§ REQUIRED WORK: For this exercise, copy exactly only the lines from the one containing "Task: Select the Jul 14, 2021 axis label" to the final line of the material below, without the pictures.

*** INFORMATION SUPPLIED ***

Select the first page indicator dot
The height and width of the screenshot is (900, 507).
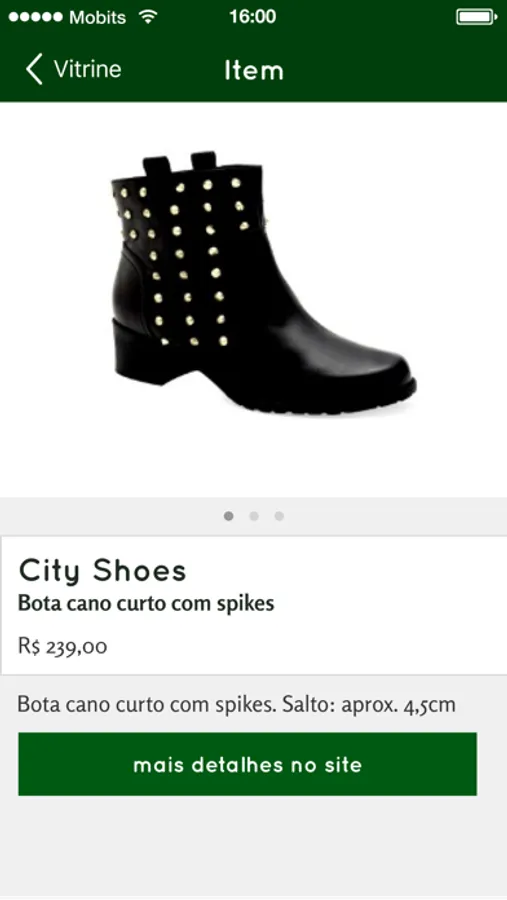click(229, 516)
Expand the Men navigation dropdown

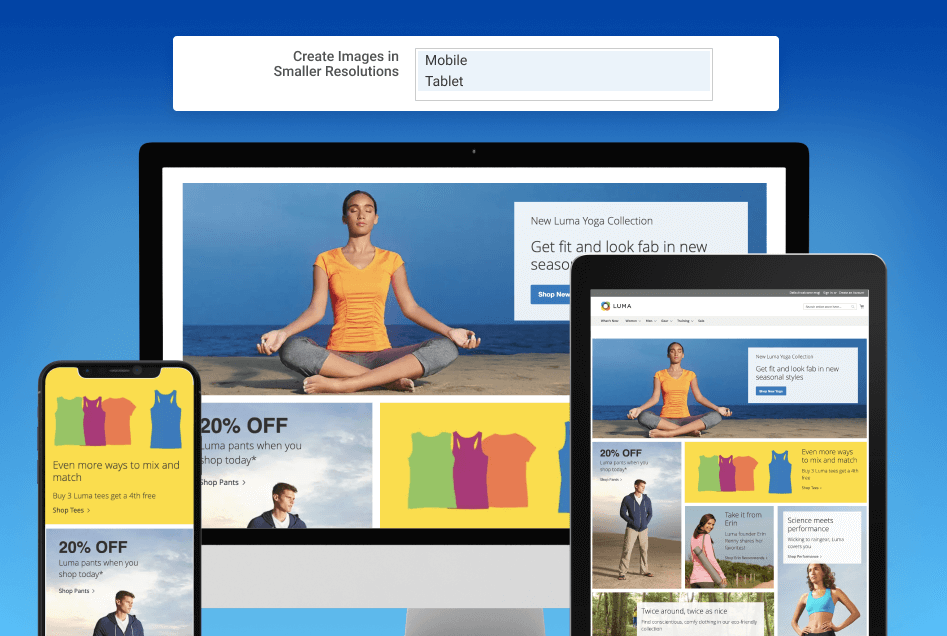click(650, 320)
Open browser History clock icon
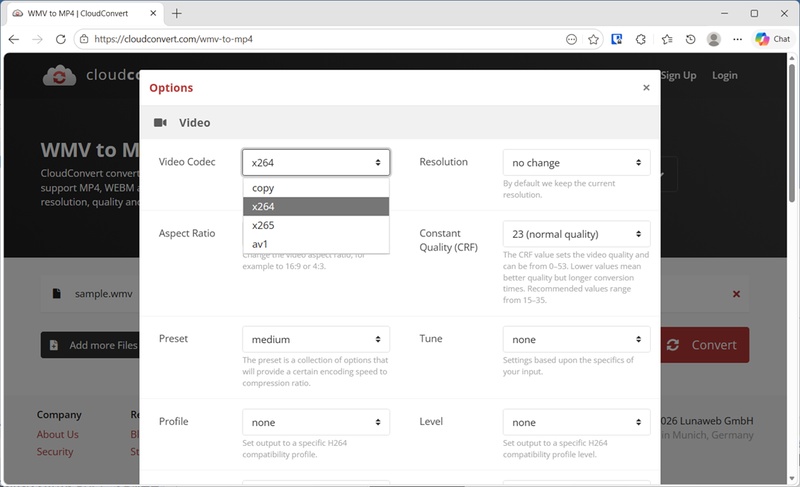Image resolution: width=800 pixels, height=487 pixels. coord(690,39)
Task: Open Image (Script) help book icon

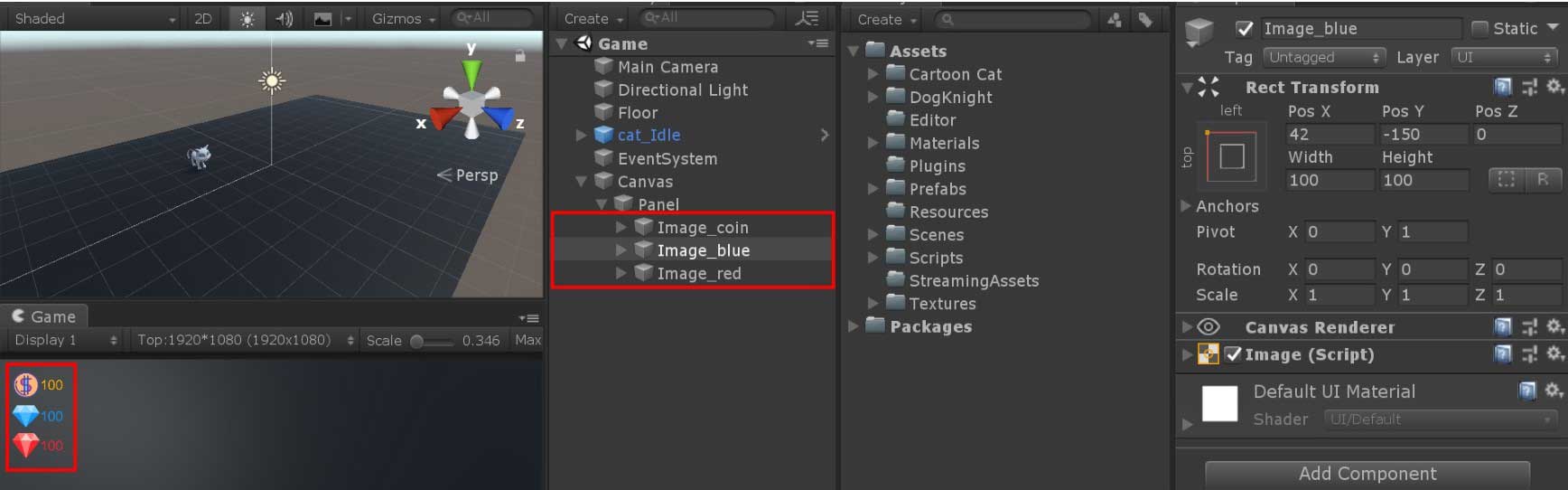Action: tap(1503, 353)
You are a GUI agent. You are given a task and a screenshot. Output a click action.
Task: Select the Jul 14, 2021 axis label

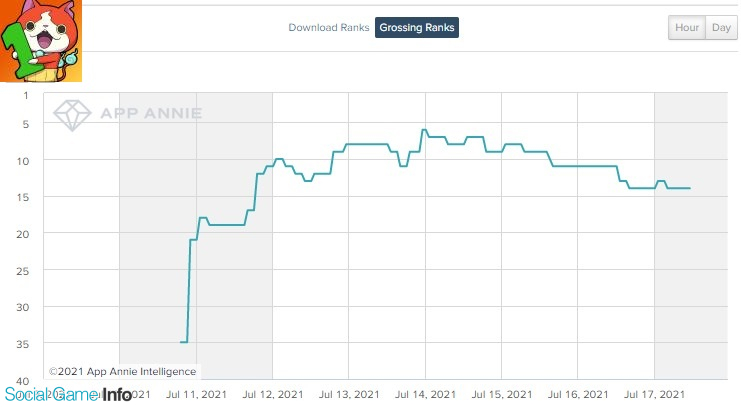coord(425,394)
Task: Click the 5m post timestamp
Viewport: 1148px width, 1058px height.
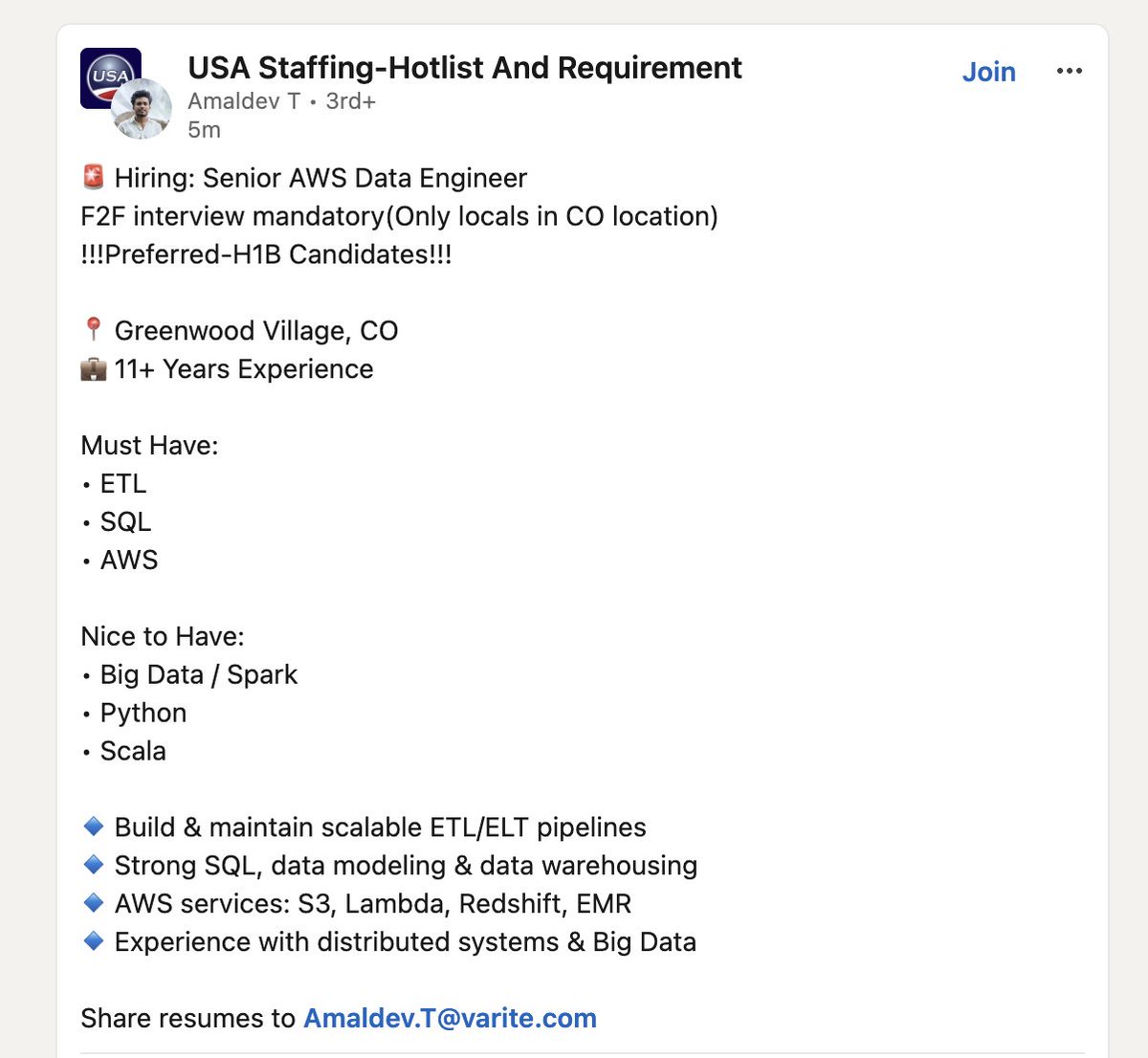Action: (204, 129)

*** End of INFORMATION SUPPLIED ***

§ REPLY:
Task: Select the Jul 14, 2021 axis label

coord(425,394)
Task: Click the 5m post timestamp
Viewport: 1148px width, 1058px height.
Action: (204, 129)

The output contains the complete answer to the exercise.